1. You have lived a remarkable and very public life. What motivated you to write your memoir?
My early writing sprang out of my performance days in 70s San Francisco where I wrote scenes collectively with White Trash Boom Boom. We were an all girl comedy troupe who wowed the boys in SF Gay Bars and performed for women behind bars.
When I moved back to LA to pursue more mainstream acting I found few opportunities to audition for legitimate work on stage or screen so I began to write auto-biographical one woman shows. After a decade of writing, producing, creating and sewing my costumes and sometimes even directing myself for several productions, my energy began to wane for live theatre. I moved on to writing screenplays, always including a comedic character bit part for myself in the story. I noticed that even my most fictitious stories were heavily influenced by own real life events.
I think I'm a story teller by nature and whenever I would share tidbits of my life with new friends, particularly younger people or straighter friends, I often witnessed their jaws dropping in reaction to these true stories. I was often told that my real life experiences were stranger than fiction. That encouraged me to start writing them down and then do readings about town. When the AIDS crises hit my theatrical community head on, the grief of losing so many of my closest friends almost buried me alive and at that point I joined a writers' group at APLA that helped me to write and process a lot of that loss.
I think this memoir was in the works long before I realized it but came out in the form of a screenplay first, titled Grace Happens that was a semi-finalist at the Austin Screen Writing Competition in the late 90's.
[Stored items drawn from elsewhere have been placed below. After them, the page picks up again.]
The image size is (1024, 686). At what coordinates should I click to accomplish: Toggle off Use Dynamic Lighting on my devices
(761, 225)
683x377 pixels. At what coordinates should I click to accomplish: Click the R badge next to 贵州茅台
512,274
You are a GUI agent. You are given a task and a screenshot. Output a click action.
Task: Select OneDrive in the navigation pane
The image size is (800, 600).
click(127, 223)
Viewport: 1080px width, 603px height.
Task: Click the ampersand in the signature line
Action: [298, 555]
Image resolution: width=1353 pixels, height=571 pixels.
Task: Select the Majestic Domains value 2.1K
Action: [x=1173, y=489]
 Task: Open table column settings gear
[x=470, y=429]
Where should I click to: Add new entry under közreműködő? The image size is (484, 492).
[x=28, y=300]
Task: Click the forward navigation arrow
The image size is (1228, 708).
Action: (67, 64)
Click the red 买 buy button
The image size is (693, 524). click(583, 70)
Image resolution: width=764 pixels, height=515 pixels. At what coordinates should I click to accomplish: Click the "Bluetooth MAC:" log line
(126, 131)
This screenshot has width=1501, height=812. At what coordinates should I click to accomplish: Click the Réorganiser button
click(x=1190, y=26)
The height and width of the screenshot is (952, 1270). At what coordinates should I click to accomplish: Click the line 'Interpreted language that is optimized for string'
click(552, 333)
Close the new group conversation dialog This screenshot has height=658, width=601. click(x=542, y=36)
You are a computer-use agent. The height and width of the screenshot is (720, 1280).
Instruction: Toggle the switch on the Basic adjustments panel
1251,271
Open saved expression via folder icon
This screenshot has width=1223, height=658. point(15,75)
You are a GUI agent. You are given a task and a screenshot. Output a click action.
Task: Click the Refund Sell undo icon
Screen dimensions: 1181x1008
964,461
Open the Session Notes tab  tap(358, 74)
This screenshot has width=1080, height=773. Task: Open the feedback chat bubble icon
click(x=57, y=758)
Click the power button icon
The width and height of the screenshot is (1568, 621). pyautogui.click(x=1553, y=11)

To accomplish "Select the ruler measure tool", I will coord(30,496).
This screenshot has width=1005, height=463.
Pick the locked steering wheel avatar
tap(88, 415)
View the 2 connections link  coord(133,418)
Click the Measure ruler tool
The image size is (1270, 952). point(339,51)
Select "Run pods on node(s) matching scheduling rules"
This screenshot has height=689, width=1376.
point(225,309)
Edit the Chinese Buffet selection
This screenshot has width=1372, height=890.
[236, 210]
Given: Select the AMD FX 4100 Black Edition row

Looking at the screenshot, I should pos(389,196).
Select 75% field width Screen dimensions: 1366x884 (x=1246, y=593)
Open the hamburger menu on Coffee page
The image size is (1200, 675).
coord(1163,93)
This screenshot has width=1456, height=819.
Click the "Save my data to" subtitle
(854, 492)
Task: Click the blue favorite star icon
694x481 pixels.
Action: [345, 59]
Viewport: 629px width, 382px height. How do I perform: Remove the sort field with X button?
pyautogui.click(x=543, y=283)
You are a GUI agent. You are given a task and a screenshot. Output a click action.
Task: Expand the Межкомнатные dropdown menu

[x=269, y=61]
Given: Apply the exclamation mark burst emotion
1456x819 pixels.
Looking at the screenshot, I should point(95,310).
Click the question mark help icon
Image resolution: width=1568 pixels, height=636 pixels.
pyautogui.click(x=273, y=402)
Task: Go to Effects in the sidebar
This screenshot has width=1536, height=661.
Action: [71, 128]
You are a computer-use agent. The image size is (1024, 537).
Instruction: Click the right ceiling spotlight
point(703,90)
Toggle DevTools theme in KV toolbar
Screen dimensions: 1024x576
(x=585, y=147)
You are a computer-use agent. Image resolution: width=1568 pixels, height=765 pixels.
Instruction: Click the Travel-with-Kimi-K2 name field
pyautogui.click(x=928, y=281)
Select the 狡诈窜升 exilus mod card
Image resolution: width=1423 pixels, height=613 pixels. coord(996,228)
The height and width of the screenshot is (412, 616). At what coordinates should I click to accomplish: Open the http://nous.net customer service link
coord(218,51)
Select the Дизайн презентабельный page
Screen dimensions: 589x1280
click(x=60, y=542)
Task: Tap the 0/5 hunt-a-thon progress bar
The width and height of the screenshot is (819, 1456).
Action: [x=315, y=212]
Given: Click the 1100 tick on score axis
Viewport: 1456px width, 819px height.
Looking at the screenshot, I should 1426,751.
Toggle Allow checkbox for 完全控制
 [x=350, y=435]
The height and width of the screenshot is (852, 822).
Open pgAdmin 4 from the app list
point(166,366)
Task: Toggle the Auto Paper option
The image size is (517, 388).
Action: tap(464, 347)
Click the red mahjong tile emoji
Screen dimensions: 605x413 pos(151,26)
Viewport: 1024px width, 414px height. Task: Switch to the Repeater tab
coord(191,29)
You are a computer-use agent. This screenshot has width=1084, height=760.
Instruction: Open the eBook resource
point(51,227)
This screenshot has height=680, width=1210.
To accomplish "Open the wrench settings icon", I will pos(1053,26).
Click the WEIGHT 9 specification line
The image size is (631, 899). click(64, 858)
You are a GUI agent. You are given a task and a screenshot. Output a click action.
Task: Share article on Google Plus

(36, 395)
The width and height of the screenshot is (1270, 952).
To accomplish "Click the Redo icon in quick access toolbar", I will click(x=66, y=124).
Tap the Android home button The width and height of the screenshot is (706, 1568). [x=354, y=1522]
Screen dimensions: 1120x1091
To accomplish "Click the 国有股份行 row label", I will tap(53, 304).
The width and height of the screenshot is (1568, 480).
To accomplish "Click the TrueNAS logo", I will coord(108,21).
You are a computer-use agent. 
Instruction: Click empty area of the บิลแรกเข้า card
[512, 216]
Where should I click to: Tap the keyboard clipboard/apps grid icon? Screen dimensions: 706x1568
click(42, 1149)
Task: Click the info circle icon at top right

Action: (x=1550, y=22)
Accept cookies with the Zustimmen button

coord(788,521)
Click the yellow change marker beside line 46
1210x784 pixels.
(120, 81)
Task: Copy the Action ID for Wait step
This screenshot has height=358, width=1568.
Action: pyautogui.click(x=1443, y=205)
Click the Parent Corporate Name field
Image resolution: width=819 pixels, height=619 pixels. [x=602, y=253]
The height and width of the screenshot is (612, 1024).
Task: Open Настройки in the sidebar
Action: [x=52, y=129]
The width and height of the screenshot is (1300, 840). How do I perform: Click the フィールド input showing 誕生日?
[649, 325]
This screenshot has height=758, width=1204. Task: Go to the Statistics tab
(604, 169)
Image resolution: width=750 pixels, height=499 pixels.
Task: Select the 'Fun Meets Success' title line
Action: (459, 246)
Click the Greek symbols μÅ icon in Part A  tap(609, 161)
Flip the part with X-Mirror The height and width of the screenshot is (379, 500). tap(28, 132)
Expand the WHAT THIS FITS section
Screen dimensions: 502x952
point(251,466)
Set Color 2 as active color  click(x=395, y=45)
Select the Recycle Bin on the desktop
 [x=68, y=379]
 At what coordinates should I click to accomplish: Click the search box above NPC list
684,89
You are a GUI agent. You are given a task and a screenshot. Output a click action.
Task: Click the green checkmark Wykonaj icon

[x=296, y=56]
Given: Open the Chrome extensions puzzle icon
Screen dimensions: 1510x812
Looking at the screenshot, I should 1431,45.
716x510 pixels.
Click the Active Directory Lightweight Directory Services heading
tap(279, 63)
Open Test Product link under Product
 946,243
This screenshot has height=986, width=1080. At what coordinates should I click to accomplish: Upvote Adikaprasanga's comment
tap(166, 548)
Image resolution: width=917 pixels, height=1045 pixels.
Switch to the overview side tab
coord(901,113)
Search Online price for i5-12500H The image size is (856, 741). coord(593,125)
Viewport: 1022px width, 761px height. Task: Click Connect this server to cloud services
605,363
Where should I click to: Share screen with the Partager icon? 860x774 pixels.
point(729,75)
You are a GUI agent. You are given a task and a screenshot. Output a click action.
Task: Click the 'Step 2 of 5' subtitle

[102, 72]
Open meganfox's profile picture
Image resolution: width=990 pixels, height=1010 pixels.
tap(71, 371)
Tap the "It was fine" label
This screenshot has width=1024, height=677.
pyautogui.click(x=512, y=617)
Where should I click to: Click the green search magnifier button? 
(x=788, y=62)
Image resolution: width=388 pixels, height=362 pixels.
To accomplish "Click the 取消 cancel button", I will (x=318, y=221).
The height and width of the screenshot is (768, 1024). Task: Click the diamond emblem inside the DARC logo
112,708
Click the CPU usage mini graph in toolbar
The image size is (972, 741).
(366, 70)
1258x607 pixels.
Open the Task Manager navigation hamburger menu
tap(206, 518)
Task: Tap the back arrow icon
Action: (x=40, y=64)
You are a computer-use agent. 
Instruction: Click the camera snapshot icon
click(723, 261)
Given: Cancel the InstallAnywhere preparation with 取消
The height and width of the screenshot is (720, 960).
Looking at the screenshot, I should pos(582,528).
It was optioned once but never made. The feedback was that it was too episodic and my story would be better served as a book.
It took me almost another decade to get over the idea that no one would read a memoir about someone who wasn't famous but by the time I was past 60 and post menopausal, I said who cares, I'm writing it anyway. If not now, when?
2. Favorite stop in LA?
My favorite spot is my own rent controlled apartment on a quite walk way in Venice Beach. I moved there in 1980 when the rent was about $450 for a two- bedroom, one bath, without parking and laundry. But it's on one of the most beautiful blocks that run into the ocean. When I moved into the second story of the duplex, I had a clear view of the ocean, beach and boardwalk because my building was surrounded by empty lots on both sides. In the decade to follow, million dollar condos filled in the sandy lots and a two story artist loft was built and designed by the same architect who did MOCA. When the original owner got bored with the neighborhood she sold it to Erick Clapton who was my neighbor for a few years. Besides the location, the miracle of my home is that it is still under LA city rent control and all the buildings surrounding it were built according to modern building codes which placed them several feet back from the front walkway leaving my apartment the only one that still has an ocean view.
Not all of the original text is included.